RCM graduate Alec Coles-Aldridge delves into the remarkable legacy of piano manufacturers Pleyel et Cie
In 2013, the piano manufacturers Pleyel et Cie ceased to manufacture pianos. This unfortunate decision marked an end to one of the legacies of Ignaz Pleyel (1757-1831), a musician whose career saw him study with Joseph Haydn, gain enormous popularity across Europe for his compositions and form a piano company who supplied instrument to Frédéric Chopin, Achille-Claude Debussy and Igor Stravinsky to name but a few. Pleyel was a musician of enormous significance and his contribution should not be overlooked.
The 24th out of 38 children, Pleyel received an education from many of the finest musicians of the 18th Century. The Czech Johann Baptist Vanhal and Haydn count among these names, helping Pleyel gain employment at Strasbourg Cathedral. From here, Pleyel went on to be-friend Johann Peter Salomon, a man who organised Pleyel’s (and Haydn’s) London concert series during the 1790s. In similarity to Haydn, Pleyel was a huge success in London and earnt a fortune. The money helped support a growing family that numbered four children, including Camille Pleyel, a brilliant piano virtuoso.
In 1807 Pleyel added another direction to his career and became a piano manufacturer, forming the company Pleyel et Cie. The company introduced the upright piano to France and soon they became renowned for excellence. Ignaz Pleyel’s son, Camille, supplied pianos for his friend, Chopin, who described Pleyel pianos as “the last word in perfection”. Pleyel pianos soon gained an international audience with instruments being purchased across Europe and in New Orleans, Peru, Brazil, India, Chile and Australia. The company even built a piano specifically for jungle conditions at the request of a hospital in modern-day Gabon; the use of tropical wood ensuring the piano could survive the climate on the west coast of Africa.
Over 200 years on, digital and hybrid pianos exist. It's an invention that the likes of Pleyel and Chopin never would have even imagined. Do you think digital and hybrid pianos belong in the concert hall? Or should the world's grandest stages only be home to acoustic pianos? Read our debate here.
Such was the reputation of Pleyel pianos, Camille received the Knight of the Legion of Honour in 1834, a highly prestigious French award. Pleyel et Cie was hugely successful and even ran a concert hall, the Salle Pleyel, which exists to this day (although now owned by Cité de la Musique). The concert hall saw premieres of Charles-Camille Saint-Saëns’ second and fifth piano concertos and Stravinsky’s Agon and Threni. Pleyel pianos also featured in art; Henri Matisse identified the piano in The Music Lesson as being a Pleyel piano (pictured below).

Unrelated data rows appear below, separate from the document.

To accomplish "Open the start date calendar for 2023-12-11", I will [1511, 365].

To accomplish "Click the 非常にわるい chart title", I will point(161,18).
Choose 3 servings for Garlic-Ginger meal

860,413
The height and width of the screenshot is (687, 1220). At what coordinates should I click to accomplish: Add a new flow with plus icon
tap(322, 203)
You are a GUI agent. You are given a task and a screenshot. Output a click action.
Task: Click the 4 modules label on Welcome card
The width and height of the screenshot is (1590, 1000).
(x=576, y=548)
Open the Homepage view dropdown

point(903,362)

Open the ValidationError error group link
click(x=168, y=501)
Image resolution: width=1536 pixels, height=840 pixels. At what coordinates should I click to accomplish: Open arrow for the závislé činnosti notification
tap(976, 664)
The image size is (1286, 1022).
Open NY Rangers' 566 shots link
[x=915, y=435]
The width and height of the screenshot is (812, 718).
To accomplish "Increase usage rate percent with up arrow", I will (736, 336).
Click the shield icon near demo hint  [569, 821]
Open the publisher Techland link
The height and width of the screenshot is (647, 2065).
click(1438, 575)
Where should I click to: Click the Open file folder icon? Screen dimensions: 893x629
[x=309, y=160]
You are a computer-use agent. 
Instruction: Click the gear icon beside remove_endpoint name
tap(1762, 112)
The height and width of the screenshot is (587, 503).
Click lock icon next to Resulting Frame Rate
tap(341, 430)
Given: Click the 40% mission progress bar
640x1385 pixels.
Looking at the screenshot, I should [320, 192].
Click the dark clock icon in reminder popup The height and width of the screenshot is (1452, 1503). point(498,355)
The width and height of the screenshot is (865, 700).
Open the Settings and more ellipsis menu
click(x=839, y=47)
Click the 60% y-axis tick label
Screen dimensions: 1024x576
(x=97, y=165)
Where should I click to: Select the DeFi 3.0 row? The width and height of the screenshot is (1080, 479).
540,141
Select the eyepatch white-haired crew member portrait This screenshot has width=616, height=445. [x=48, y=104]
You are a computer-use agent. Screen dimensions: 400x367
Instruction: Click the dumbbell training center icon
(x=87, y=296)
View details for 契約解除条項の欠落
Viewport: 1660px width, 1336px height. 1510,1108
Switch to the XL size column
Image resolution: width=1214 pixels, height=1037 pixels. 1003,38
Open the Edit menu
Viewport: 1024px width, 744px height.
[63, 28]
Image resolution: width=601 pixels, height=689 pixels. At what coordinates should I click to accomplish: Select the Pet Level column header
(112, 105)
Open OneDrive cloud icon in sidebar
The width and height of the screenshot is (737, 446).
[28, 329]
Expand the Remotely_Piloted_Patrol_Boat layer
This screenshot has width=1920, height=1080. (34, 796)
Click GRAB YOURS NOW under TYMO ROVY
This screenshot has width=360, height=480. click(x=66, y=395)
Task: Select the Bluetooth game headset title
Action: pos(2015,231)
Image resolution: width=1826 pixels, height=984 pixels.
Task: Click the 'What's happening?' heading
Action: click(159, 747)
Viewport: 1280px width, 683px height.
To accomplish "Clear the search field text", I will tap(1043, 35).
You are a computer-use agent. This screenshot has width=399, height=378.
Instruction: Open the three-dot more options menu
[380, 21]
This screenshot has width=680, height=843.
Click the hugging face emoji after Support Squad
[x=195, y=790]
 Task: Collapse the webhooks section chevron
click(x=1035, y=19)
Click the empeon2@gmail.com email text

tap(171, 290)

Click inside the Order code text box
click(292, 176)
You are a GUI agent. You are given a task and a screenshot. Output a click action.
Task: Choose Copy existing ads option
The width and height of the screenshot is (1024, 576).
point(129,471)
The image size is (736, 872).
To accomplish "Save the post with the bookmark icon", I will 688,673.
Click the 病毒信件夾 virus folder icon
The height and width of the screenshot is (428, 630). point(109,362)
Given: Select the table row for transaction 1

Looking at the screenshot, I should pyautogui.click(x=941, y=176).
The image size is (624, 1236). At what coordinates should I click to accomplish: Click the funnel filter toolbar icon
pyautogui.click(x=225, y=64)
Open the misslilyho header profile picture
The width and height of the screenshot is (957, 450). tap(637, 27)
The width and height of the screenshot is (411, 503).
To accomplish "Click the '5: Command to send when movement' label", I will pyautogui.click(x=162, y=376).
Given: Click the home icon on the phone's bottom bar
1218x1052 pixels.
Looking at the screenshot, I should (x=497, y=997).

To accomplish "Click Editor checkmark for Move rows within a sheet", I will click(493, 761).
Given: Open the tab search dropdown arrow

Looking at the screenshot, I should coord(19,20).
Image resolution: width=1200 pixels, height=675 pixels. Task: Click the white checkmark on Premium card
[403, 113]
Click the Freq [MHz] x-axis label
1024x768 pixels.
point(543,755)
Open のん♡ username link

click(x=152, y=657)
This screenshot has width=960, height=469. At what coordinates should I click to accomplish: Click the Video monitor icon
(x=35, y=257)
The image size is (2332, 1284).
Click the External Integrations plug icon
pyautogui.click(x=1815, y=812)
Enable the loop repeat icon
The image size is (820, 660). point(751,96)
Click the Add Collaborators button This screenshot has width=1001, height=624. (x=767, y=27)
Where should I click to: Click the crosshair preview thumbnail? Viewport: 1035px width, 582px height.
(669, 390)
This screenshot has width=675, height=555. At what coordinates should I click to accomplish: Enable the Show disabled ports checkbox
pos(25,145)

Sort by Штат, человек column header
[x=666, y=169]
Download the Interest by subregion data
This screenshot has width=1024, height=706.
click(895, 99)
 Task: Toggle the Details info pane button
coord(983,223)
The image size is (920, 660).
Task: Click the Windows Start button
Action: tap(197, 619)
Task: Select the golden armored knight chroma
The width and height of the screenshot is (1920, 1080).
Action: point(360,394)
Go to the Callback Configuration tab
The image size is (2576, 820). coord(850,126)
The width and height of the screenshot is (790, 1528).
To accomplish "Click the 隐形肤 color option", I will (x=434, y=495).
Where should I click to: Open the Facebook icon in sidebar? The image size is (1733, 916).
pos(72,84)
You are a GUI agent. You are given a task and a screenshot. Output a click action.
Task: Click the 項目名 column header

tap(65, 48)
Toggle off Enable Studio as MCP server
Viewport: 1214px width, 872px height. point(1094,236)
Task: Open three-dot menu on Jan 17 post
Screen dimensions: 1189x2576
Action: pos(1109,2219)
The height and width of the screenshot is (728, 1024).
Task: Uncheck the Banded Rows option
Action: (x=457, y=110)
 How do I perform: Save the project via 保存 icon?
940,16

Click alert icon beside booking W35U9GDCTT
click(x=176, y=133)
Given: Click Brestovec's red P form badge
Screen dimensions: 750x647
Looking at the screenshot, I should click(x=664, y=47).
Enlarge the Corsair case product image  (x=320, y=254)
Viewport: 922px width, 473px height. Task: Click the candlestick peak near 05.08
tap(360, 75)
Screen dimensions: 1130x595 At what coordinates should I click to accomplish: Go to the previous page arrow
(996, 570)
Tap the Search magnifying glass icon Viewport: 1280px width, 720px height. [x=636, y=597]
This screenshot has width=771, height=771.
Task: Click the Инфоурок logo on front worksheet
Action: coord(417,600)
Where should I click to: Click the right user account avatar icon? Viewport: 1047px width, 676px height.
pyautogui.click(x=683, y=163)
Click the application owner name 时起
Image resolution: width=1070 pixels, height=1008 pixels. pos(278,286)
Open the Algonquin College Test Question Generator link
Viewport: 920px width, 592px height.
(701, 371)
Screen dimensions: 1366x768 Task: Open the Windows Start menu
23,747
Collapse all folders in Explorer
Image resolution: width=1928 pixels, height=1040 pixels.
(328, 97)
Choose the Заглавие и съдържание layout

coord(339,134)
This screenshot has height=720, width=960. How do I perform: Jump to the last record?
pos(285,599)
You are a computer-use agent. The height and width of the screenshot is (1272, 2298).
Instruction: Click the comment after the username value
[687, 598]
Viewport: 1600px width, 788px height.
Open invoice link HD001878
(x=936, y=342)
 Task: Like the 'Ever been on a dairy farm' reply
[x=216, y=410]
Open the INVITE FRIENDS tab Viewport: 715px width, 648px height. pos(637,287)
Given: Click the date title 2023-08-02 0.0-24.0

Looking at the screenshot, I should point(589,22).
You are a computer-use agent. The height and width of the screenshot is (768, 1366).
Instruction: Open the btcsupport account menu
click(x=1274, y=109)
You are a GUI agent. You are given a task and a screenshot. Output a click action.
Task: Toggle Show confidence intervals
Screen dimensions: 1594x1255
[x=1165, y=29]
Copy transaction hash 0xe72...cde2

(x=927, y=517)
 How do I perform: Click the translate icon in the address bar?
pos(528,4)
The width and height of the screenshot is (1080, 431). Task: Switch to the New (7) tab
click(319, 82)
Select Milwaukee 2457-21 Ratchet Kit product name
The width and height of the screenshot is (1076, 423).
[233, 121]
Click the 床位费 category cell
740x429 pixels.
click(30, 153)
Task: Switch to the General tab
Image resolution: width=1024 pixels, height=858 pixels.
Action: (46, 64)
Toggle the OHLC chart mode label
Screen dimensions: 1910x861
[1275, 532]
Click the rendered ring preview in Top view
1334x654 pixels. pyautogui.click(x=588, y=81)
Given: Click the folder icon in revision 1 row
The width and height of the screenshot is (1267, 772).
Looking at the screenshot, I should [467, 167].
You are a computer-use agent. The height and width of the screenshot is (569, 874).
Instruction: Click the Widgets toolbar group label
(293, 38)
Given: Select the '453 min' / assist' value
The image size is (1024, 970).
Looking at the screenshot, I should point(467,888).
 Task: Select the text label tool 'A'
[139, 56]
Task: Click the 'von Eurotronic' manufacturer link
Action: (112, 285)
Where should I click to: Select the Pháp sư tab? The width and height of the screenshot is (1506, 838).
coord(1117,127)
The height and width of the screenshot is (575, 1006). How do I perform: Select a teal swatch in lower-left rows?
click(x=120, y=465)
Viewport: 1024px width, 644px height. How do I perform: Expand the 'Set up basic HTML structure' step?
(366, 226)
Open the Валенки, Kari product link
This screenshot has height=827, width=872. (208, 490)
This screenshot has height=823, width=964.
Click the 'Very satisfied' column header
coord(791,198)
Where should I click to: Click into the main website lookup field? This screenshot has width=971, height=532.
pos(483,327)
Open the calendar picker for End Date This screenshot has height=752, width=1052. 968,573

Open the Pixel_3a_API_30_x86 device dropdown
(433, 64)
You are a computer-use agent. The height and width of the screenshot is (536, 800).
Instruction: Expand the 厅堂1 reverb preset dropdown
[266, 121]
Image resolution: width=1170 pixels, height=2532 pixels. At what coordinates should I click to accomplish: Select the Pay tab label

Henri Matisse. The Music Lesson, summer 1917. BF717. © 2020 Succession H. Matisse / Artists Rights Society (ARS), New York
Of course, one must remember that alongside his career building pianos, Pleyel was a prolific composer and his output was highly praised. A review in the London Morning Herald made a favourable comparison with Haydn, stating, “Pleyel is becoming even more popular than his master Haydn, as his works are characterized less by the intricacies of science than the charm of simplicity and feeling."
With such a comparison, it is surprising that Pleyel should disappear into obscurity in our modern times. But perhaps now, after indulging yourself in his legacy, your curiosity has been sparked. Pleyel may very well be your next composer to explore.